World's biggest aids congress in Vienna
An estimated 20,000 participants from over 185 countries are taking part in the 18th International AIDS Conference that began in Vienna on Sunday. The head of the International AIDS Society, and conference chairman, Julio Montaner rebuked politicians for failing to deliver on their promise, saying that only a third of the 15 million people who need potentially life-saving AIDS drugs currently get them. "We have treatments that work, we have shown that this can be done (...) what we need now is the political will to go the extra mile to deliver on universal access," he said. "We have a serious problem with the political leadership globally and we have to fix it."
On July 8th, scientists from the US National Health Institutes reported the latest success in fighting the disease. In the blood of an HIV infected person, the researchers discovered two powerful antibodies that neutralize 91% of HIV strains. "The discoveries we have made may overcome the limitations that have long stymied antibody-based HIV vaccine design," Peter D. Kwong, chief of structural biology at the NIH Vaccine Research Centre, said in a news release.
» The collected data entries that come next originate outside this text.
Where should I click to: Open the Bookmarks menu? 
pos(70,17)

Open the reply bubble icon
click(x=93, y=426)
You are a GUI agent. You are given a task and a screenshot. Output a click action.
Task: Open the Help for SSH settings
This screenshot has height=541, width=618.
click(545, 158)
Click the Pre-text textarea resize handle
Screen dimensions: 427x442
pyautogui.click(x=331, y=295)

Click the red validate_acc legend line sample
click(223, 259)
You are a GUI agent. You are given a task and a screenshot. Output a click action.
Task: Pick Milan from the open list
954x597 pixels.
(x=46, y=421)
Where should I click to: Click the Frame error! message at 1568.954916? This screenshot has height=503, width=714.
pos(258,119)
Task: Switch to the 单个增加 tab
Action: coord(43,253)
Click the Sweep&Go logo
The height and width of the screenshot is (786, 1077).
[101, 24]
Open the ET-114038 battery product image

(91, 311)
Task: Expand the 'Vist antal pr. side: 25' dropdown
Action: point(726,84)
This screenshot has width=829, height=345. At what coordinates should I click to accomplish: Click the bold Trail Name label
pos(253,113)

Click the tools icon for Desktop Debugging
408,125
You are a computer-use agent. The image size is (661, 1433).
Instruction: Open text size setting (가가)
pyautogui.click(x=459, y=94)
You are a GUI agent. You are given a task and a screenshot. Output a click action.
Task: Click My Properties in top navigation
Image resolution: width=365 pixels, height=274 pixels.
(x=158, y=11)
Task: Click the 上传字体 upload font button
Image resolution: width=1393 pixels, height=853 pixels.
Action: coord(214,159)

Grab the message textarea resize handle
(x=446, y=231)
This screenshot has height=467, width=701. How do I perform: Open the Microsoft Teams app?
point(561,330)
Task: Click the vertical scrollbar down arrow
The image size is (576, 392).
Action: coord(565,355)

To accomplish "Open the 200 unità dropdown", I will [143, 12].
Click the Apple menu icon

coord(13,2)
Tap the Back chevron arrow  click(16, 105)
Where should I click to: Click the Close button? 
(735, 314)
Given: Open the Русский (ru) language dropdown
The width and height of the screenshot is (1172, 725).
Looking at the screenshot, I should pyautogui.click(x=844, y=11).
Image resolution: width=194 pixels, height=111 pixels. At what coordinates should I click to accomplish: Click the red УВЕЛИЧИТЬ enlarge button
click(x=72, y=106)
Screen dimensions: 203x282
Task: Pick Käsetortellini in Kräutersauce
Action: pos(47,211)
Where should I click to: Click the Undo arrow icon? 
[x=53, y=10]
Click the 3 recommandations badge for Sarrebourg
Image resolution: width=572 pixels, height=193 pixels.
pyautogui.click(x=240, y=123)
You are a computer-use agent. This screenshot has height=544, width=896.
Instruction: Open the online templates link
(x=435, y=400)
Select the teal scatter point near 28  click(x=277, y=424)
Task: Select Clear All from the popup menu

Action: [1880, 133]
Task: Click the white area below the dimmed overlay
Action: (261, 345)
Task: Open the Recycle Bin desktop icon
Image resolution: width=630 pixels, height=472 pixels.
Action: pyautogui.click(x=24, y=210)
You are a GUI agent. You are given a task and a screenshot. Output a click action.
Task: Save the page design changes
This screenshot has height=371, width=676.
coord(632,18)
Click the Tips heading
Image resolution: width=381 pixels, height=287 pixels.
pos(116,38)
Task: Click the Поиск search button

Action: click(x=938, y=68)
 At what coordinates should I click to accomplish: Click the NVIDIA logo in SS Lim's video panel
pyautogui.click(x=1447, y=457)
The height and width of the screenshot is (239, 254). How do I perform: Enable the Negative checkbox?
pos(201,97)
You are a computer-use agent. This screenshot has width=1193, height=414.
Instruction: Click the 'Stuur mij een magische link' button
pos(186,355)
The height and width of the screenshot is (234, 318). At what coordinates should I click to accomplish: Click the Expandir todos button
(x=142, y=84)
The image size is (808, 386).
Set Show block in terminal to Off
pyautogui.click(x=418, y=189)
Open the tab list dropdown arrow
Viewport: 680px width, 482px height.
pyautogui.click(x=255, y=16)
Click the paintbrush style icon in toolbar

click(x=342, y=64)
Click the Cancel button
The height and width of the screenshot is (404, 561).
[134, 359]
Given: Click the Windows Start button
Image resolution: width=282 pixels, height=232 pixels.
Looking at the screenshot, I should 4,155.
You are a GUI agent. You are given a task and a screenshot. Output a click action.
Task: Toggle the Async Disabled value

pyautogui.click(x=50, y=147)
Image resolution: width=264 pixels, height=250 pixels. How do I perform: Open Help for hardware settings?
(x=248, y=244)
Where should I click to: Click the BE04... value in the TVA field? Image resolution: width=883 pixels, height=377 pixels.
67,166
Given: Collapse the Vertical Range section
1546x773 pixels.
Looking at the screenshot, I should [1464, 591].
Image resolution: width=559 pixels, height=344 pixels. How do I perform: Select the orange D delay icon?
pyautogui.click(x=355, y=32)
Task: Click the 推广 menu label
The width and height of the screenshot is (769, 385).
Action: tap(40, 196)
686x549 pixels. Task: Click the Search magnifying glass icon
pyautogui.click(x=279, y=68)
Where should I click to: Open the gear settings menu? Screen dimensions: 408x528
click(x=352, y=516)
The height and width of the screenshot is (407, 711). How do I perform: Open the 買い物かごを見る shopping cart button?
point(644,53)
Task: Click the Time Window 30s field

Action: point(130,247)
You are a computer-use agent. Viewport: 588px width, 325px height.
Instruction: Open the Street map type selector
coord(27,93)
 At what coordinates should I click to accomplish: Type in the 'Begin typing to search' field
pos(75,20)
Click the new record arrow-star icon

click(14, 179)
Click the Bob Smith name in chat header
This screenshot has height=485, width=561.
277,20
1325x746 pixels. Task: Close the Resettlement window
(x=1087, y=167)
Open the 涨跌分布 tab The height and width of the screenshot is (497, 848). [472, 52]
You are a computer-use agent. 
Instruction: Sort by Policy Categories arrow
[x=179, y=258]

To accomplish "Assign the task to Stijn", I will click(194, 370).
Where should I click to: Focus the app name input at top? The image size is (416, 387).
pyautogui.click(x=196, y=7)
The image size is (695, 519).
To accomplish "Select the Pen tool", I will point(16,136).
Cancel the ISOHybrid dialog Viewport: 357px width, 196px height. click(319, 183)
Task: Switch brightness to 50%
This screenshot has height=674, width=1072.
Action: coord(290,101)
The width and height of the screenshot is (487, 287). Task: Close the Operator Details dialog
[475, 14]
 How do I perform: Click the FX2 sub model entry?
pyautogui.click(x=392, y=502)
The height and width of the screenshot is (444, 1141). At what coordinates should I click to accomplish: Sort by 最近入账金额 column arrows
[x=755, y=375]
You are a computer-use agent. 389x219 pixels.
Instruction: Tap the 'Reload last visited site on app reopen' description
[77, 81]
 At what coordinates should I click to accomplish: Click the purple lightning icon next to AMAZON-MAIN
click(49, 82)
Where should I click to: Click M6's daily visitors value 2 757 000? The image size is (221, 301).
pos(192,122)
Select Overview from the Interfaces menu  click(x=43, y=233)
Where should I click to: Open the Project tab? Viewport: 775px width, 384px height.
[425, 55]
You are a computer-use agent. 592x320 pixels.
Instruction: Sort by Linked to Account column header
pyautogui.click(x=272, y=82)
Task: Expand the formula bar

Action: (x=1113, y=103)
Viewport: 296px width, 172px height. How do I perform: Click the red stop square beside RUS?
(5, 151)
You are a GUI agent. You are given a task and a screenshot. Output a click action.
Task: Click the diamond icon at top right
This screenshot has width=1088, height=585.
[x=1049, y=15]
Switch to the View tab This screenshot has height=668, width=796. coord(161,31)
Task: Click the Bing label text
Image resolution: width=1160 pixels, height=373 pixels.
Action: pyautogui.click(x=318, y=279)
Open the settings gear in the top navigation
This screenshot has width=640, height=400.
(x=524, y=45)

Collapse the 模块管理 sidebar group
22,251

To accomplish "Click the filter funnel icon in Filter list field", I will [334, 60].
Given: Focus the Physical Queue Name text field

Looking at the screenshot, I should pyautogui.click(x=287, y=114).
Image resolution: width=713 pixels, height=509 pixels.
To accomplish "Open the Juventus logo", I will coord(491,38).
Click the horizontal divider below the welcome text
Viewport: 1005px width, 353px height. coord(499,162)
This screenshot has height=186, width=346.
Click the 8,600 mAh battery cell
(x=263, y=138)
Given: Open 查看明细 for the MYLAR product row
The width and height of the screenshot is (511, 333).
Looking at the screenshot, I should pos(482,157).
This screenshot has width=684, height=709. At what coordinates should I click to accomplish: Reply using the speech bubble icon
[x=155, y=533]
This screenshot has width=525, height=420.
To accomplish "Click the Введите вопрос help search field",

In Vienna, a brief video message from UN Secretary-General Ban Ki-moon kicked off the six-day forum. Ban Ki-Moon urged countries to stick to their commitments on AIDS. A report published at the conference by the Joint United Nations Program on HIV/AIDS (UNAIDS) found that overall support for the global AIDS effort from donor nations flattened out last year in the midst of the global economic crisis. In 2009, the Group of Eight leading wealthy nations, the European Commission and other donor governments provided $7.6 billion for AIDS relief in developing nations, compared with $7.7 billion in 2008, the report said.